Re: Bug in set/gethostname.

Linus Torvalds (
Sun, 17 May 1998 14:00:37 -0700 (PDT)

On Sun, 17 May 1998, Alan Cox wrote:
> Both single and SMP sethostname/gethostname have a problem. If you get a page
> fault during the copy in a gethostname can return a corrupt nodename. If it
> has overwritten the previous 0 byte you can get a lot of crap in theory
> but I've never seen it do that
> If you do two sethostnames and one of them sleeps you can get a mixed up
> or shortened hostname.
> sethostname/sys_newuname/sys_gethostname/sys_setdomainname need a reader/writer
> lock on them.

Alan, why?

It's not a security risk, and it's not a real problem as far as I can see.
It's something you can only see if you write a completely unrealistic
program, and even when you see it the worst that happens is that you get a
crap return to a crap program.

Crap programs are _supposed_ to return crap.

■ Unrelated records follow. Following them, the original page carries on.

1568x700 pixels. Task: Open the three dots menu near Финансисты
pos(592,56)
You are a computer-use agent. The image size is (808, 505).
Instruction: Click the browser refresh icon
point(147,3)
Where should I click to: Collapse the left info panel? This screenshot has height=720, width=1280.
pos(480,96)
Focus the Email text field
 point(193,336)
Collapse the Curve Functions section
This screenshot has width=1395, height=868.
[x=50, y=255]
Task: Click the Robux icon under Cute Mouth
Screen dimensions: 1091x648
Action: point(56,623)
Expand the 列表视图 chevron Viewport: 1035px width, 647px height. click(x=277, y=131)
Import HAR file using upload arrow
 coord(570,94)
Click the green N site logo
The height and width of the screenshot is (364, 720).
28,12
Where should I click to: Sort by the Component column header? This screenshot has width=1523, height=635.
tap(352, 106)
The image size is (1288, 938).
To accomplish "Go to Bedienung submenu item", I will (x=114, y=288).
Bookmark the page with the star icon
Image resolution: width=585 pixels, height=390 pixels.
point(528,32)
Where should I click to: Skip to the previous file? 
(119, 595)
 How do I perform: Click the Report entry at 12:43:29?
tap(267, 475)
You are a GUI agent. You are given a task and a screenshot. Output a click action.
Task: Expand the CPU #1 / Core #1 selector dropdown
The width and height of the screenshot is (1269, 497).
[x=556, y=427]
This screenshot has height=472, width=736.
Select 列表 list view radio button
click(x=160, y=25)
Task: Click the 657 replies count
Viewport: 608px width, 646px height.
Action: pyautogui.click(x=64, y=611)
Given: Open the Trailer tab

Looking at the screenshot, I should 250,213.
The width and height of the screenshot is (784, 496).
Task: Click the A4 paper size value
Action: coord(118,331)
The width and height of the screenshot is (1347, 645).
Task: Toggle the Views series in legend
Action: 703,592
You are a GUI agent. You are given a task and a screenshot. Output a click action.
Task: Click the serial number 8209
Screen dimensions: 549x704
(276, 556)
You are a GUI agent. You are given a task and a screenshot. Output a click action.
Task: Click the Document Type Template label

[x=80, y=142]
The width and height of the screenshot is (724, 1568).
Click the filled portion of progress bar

End even then you actually have to be root to get the bad behaviour. If
you're root, you can do some _really_ bad things, so I don't see the point
in changing this, adding code that sounds completely unnecessary unless
you give a real-world example.

Usually you set the hostname once, at bootup. Or maybe you're doing system
administration and playing around with it, but when you do so you'd better
be fairly quiescent anyway and restart all your networking deamons etc
after having done so - so we're talking about something that isn't done on
a whim.

In short, give a better reason, because as it stands, this "bug" is not a
bug, but just a case of "let's not add code to take care of a case we
shouldn't care about anyway". It's a "bug" in the same sense as it's a
"bug" that root can write to /dev/kmem and make the system unstable.